Harris and Emhoff ended on Monday with a rally driving in Philadelphia with singers John Legend and Patti LaBelle, and rapper Common’s surprise arrival.

“The energy out there is real and it’s inspiring,” Harris told the crowd at Citizen Bank Park. “We can see what can be liberated by the past.”

Meanwhile, Biden’s campaign advisers sought to reassure supporters on Monday afternoon that Democrats had multiple paths to victory – including one they described as “easy most ”- won in Michigan, Pennsylvania and Wisconsin.

“We believe we have good positions in Pennsylvania, Michigan and Wisconsin. We know specifically those states will arrive later, but we think we’ll win those states. It’s the clearest path for us to win, ”campaign manager Jen O’Malley Dillon said in a public press conference about what to expect on election night.

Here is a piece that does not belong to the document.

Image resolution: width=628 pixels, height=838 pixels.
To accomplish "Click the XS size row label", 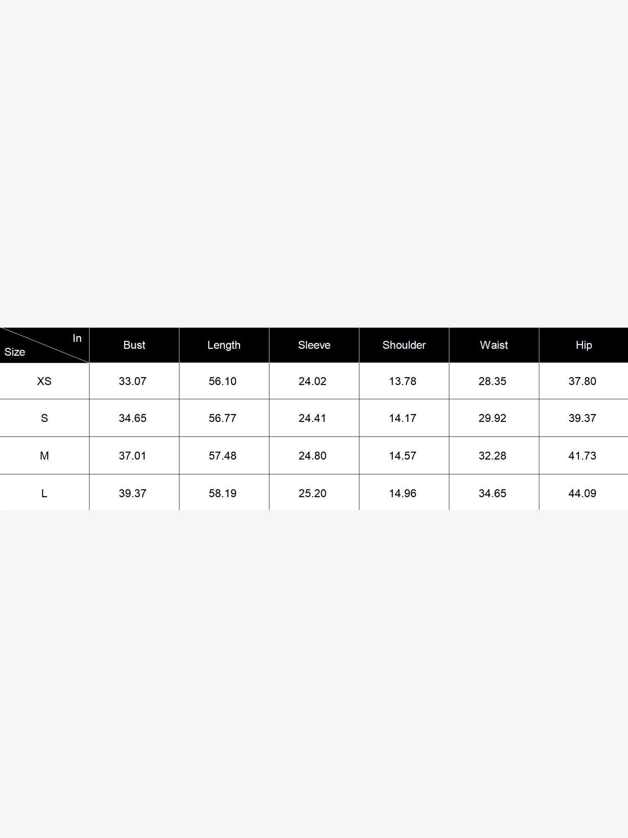I will [44, 381].
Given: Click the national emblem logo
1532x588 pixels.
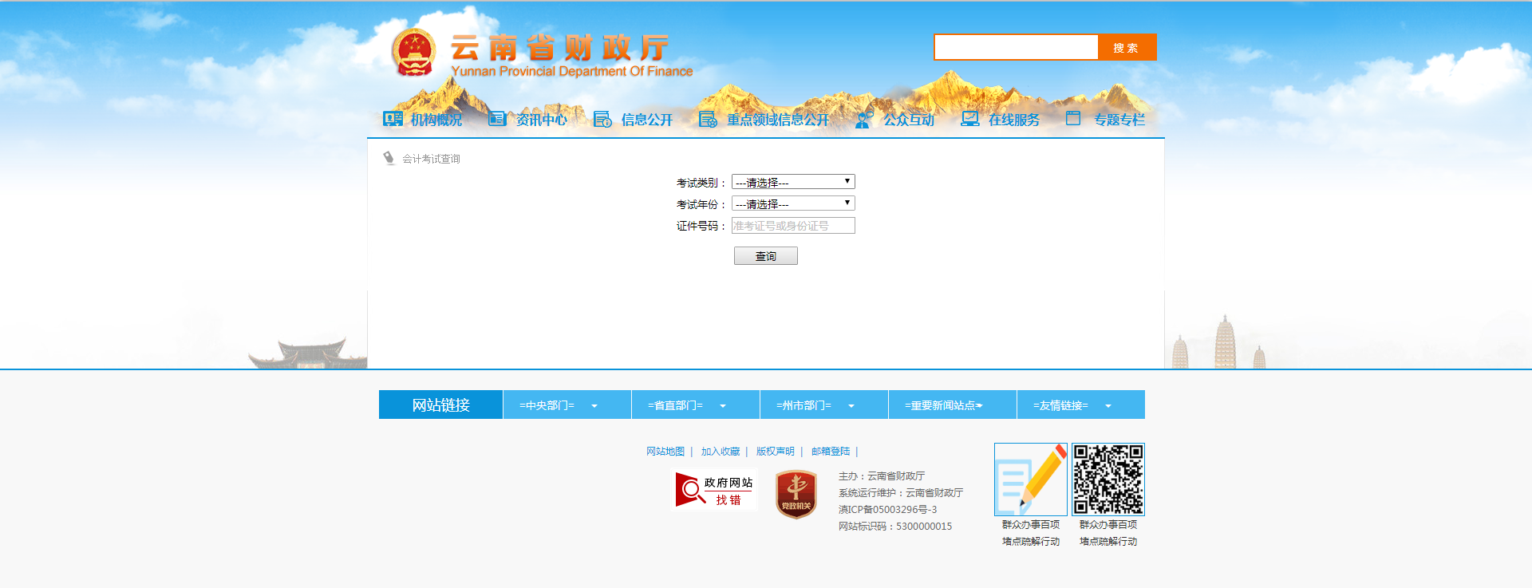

Biden’s last minute trip to Ohio was a sign of the campaign that the state could work if they were to simply drive voters to vote, she added.

O’Malley Dillon also warned that Trump would try to declare himself the winner of election night soon before all the votes are checked. Those statements should be ignored, she said.

“We’re not distracted about anything Donald Trump will try to throw out there,” she said.

During the press conference, Biden’s campaign advisor Bob Bauer also urged people to call the campaign hotline and notify law enforcement if they witness acts of intimidation or suppression. voters from Trump supporters on Election Day.

“This will not be tolerated,” said Bauer. “And we will work with law enforcement to make sure our voters are protected and that the process is protected.”

Looking to make inroads into another battlefield state that the campaign is supposed to turn around for Biden this year, former President Barack Obama staged a drive rally in Atlanta on Monday afternoon.

In a speech lasting nearly 40 minutes, Obama condemned Trump and two of the state’s Republican senators, citing the late John Lewis (D-Ga.) And lecturing on empowerment, telling voters that they must change.

“I have a word for you, Atlanta: Tomorrow,” Obama told the crowd gathered outside the former Atlanta Braves stadium. “Tomorrow, after four years of failures, you have the power to change America.”

“But you’ll have to vote,” he added.

Wang reports from Washington. Chelsea Janes in Washington and Reis Thebault in Atlanta contributed to this report.